I am usually a calm, patient, positive, and gentle person. But man, 4 children under the age of 2 quickly changed that. I became irritable with a short fuse. I found myself raising my voice and yelling. All. The. Time. I was so stressed and not sleeping much. Everything was negative. The negativity in our home was tangible. You could cut it with a knife. I was speaking harshly to my children and my face was contorting into these ugly, scary expressions. I can only imagine what I must have looked like to my tiny, precious, sweet children. I was a monster. At least I felt like a monster. On particularly bad days, when 10 out of the last 12 hours were filled with screaming, crying, moaning and poop…so much poop, I would have moments when I felt like I was literally losing it. I would open my mouth and venomous words would just come spewing out of my mouth. I imagined myself looking like the chick from The Exorcist, with my head spinning around. I began to hate myself. I loathed what and who I was becoming.

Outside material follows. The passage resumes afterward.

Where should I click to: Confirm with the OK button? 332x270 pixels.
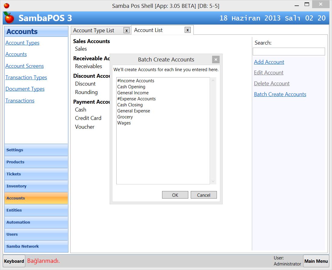175,195
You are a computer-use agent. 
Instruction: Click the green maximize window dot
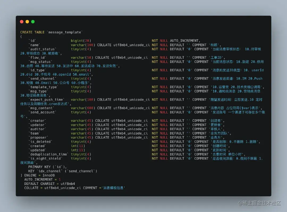pos(33,22)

I was in a spiritual wilderness. God, my Rock, is unchanging. He never left my side. But oh did I wander. I was filling my mind and heart with things of this world and letting my Bible and my praying knees gather dust. I was breaking inside and my soul was so dry and aching for the cool, restorative waters of God, but for a long time I thought I was just going crazy or had postpartum depression. It took 4 months of this for me to realize that these behaviors of mine didn’t come from out of the blue. Trees don’t just appear; they have roots in something. Well, my tree was sporting rotten fruit and the roots were being fed from the ugliness that my treacherous heart was harboring.

The Bible is full of scriptures that warn us that what is in our hearts is what will flow from our mouths.  So one night my husband and I talked. I mean really talked. And we realized that we had been living under a cloud of negativity in our home and neglecting our relationship with each other and with God. That night, we both hit our knees in prayer. That was a life changing moment. Life has become so much more enjoyable! Now that I am daily spending time with God through prayer, devotionals, scripture reading, etc. I am able to recognize when I am becoming uber irritable, and bring it down a notch. God has given me so much joy. He has helped me to serve even when I don’t want to. He has helped me to speak kindly and semi-control my temper ( I was born a read head ya know).

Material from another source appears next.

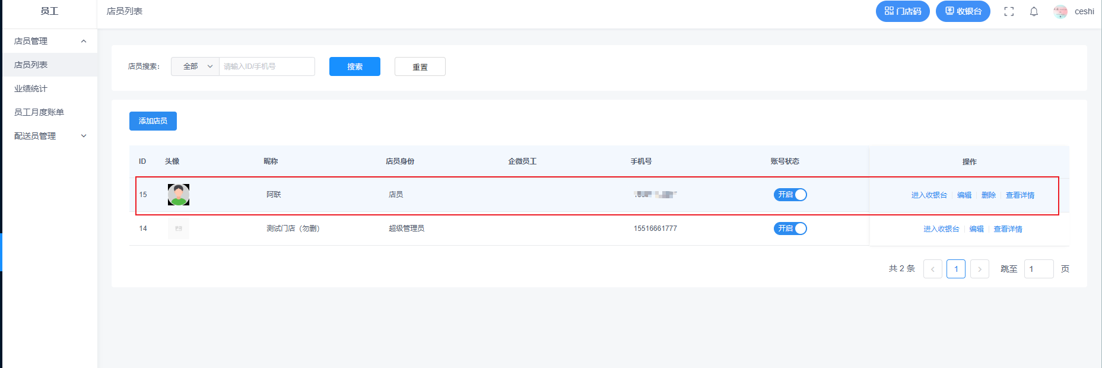Viewport: 1102px width, 368px height.
Task: Go to previous page arrow
Action: [x=933, y=269]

I also finally went to see a doctor about the bi-monthly periods I was having. She put me on birth control to help regulate my hormones. It makes me really nauseas but I think it is helping. I only had one period last month, so only one week of PMS; yay! God, and prayer is always the answer. God will move mountains for you, but that doesn’t mean you won’t have to pick up a shovel! Meaning, ask God for help, but take medication when you need it. In my case, I needed something to help regulate my wacky hormones. I needed Zoloft right after the second set of twins were born to help me stop crying all the time; and that is okay. There can be such a stigma in the Christian community in regards to taking anti-depressants and the like. But honestly, why? Our brothers and sisters should do what is necessary to remain sane and healthy.

 So if you feel the way I described, you are not alone. But pray. Ask God to show you what is really going on with you and please don’t be embarrassed because you are not perfect. Ask for help. Seek a doctor’s help if need be. I bet there is a mother you know who is secretly struggling too but is too ashamed or proud to ask for help. Be strong for her if not for yourself. Speak up.